- Theatrical release poster
- Directed by: Tom DeNucci
- Written by: Tom DeNucci B. Dolan
- Produced by: Chad A. Verdi
- Starring: Theo Rossi; Clive Standen; Chazz Palminteri;
- Production companies: Grindstone Entertainment; Verdi Productions; Dos Dudes Pictures;
- Distributed by: Lionsgate
- Release dates: June 7, 2019 (Providence, Rhode Island premiere); June 14, 2019;
- Running time: 99 minutes
- Country: United States
- Language: English
- Box office: $86,741

= Vault (film) =

Vault is a 2019 American crime thriller film directed by Tom DeNucci, written by Tom DeNucci and B. Dolan, and starring Theo Rossi, Clive Standen, Samira Wiley, and Chazz Palminteri. It was released on June 7, 2019. It is based on the Bonded Vault heist in 1975 in Rhode Island.

==Plot==
Two small-time criminals and longtime friends, as Deuce (Theo Rossi) and Chucky (Clive Standen), graduate from robbing pawn shops and jewelry stores and become involved in a plan to rob a mafia vault.

They are recruited with a group of small time criminals by Gerry “The Frenchman” Ouimette (Don Johnson), the right-hand man for Providence Mafia boss Raymond Patriarca (Chazz Palminteri).

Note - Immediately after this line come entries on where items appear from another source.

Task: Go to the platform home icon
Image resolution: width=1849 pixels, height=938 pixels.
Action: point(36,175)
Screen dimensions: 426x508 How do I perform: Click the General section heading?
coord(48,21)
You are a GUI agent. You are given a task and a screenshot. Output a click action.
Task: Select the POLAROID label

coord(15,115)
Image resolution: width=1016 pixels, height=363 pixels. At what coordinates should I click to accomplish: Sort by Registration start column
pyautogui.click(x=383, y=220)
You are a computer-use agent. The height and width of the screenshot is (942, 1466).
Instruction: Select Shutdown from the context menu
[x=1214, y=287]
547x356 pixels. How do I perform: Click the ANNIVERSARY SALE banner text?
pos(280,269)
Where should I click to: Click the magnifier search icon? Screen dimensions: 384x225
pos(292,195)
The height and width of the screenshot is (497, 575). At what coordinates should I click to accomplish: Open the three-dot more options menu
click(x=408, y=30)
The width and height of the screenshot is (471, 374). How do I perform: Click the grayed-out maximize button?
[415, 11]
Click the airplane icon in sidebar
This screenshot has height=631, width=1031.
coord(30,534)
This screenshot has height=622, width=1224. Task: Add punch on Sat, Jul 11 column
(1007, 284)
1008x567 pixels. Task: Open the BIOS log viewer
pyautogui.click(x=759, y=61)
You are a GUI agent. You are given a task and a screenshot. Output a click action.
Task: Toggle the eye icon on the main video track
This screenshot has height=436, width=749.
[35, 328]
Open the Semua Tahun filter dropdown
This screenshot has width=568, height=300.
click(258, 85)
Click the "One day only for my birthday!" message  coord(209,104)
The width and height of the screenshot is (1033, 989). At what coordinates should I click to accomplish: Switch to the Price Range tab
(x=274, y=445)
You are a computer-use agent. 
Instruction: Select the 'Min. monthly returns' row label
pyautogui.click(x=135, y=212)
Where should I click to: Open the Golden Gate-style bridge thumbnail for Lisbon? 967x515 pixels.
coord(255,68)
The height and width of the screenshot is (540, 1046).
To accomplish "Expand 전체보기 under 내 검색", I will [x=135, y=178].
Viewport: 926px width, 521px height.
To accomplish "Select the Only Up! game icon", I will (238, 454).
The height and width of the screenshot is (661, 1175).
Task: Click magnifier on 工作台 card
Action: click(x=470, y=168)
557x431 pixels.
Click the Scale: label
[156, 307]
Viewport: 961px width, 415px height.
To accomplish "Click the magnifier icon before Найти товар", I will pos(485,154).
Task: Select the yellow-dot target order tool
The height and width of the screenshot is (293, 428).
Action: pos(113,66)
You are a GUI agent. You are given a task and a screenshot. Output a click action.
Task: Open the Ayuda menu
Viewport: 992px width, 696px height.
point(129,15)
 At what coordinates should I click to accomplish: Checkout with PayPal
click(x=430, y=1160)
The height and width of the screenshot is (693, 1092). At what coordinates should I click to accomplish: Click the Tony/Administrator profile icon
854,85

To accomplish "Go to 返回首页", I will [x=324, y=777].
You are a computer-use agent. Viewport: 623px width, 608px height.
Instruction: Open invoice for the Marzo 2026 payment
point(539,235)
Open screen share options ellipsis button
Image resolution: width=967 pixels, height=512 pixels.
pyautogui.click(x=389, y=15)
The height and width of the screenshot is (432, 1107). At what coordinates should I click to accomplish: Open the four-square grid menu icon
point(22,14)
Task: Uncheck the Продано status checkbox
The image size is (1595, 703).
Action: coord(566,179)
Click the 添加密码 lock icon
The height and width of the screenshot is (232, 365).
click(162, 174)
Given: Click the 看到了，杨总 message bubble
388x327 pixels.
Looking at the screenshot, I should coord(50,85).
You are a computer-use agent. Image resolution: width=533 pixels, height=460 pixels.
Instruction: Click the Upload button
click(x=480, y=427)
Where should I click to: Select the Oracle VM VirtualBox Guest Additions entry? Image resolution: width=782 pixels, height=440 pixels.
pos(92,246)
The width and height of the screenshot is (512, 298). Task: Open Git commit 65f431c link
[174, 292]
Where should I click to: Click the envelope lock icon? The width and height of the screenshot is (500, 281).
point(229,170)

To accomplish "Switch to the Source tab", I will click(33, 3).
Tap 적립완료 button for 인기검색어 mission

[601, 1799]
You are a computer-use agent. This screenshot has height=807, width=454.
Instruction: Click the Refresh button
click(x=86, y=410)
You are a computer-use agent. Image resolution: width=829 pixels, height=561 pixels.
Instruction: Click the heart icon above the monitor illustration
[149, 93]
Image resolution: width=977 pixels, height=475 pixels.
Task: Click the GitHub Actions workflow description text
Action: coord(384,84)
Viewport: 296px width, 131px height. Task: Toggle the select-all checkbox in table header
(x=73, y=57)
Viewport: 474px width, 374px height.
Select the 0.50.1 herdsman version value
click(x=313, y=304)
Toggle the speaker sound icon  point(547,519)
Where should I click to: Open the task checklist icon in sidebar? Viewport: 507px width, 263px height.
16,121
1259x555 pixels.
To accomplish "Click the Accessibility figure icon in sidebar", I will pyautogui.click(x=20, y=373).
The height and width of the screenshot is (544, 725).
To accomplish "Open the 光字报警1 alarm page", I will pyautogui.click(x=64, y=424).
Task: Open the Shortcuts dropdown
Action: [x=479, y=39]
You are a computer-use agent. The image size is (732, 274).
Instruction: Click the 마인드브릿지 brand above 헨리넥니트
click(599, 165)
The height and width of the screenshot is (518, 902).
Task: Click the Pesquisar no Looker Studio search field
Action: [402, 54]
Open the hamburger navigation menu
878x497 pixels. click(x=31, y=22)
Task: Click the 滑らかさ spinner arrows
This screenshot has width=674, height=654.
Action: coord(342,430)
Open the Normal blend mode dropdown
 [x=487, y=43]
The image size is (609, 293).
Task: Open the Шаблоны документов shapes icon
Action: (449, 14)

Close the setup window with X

Patriarca is a notorious gangster and executioner who although in jail, continues running his crime empire from inside his well-appointed jail cell.

The crew pull off the biggest heist in American history: stealing over $30 million from a fur dealer's vault that the Mafia uses as its unofficial bank to store cash and stolen goods.

After the heist, they turn most of it over to Ouimette to fence while they lie low and hope for the heat to dissipate. Deuce hides out in a rural motel with his girlfriend Karyn, growing increasingly anxious. One by one, members of the crew are killed.

Deuce and Chucky become suspicious and turn on each other. Deuce is arrested and told Chucky was killed by the Mafia. He's told he might qualify for witness protection if he gives enough information. After confessing, he learns that Chucky is still alive.

==Release==
The film premiered in Providence, Rhode Island on June 7, 2019, and was released nationwide in theaters and via Video on demand on June 15.

==Reception==

The film received mixed reviews from critics. In a review for The Hollywood Reporter, Justin Lowe writes: "DeNucci has a good sense for period detail, costuming and accessorizing the cast with a color palette ranging from earthy yellow through fashionable beige to muddy brown. Stylistically though, the film doesn’t have much in common with its most distinctive progenitors, missing an opportunity to re-create an authentic '70s aesthetic." Noel Murray, writing for the Los Angeles Times: "Writer-director Tom DeNucci, co-writer B. Dolan and a superb cast work hard to bring a fascinating, largely forgotten true story to life, though an inconsistent tone and an over-reliance on genre clichés keep the movie from realizing its potential."